Population-based cross-sectional study.
The Ural Eye and Medical Study was performed in a rural and urban area in Ufa/Bashkortostan 1300 km east of Moscow. Out of 7328 eligible individuals aged 40+ years, 5899 (80.5%) individuals participated and underwent an ocular and systemic examination. Pterygia, defined as conjunctival extensions onto the clear cornea, were diagnosed upon slit-lamp examination and on corneal photographs.
Mean pterygium prevalence (per individual) was 138/5888 (2.3%; 95% confidence intervals [CI]:2.0, 2.7), with bilateral occurrence in 45 individuals (32.6% of patients with pterygium; 0.8% of study population). Pterygium prevalence increased from 0.8% (95% CI: 0.02, 1.6) in the age group from 40 to <45 years to 3.6% (95% CI: 2.1, 5.1) in the age group of 75+ years. In multivariable analysis, higher pterygium prevalence was associated with older age (P = .006; odds ratio [OR]: 1.03; 95% CI: 1.01, 1.04), rural vs urban region of habitation (P < .001; OR: 2.33; 95% CI: 1.57, 3.46), and lower level of education (P = .03; OR: 0.89; 95% CI: 0.81, 0.99), while the pterygium prevalence was statistically independent of sex (P = .34), Russian vs non-Russian ethnicity (P = .59), presence of diabetes mellitus (P = 1.00), arterial hypertension (P = .86), vegetarian vs mixed diet (P = 1.00), blood lipid concentration (P > .30), history of cardiovascular disease (P = .49), or axial length (P = .52).

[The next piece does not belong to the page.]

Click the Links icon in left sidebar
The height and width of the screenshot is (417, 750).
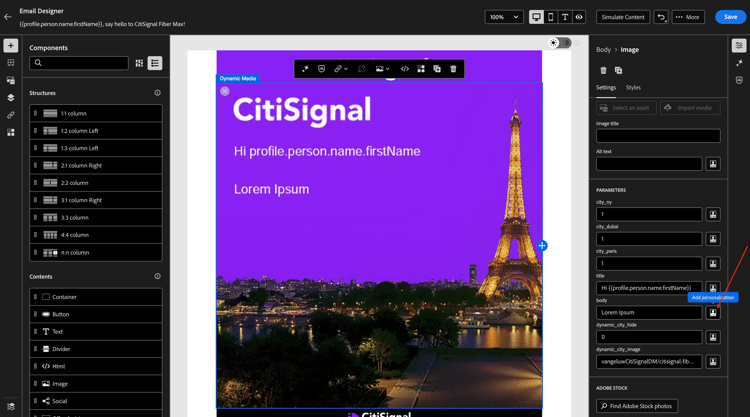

In this rural and urban, typically multiethnic Russian study population aged 40+ years, a higher pterygium prevalence (mean: 2.3%) was correlated with older age, rural region of habitation, and lower educational level, while it was statistically independent of most other systemic or ocular parameters. A pterygium was not a biomarker for an internal medical disease.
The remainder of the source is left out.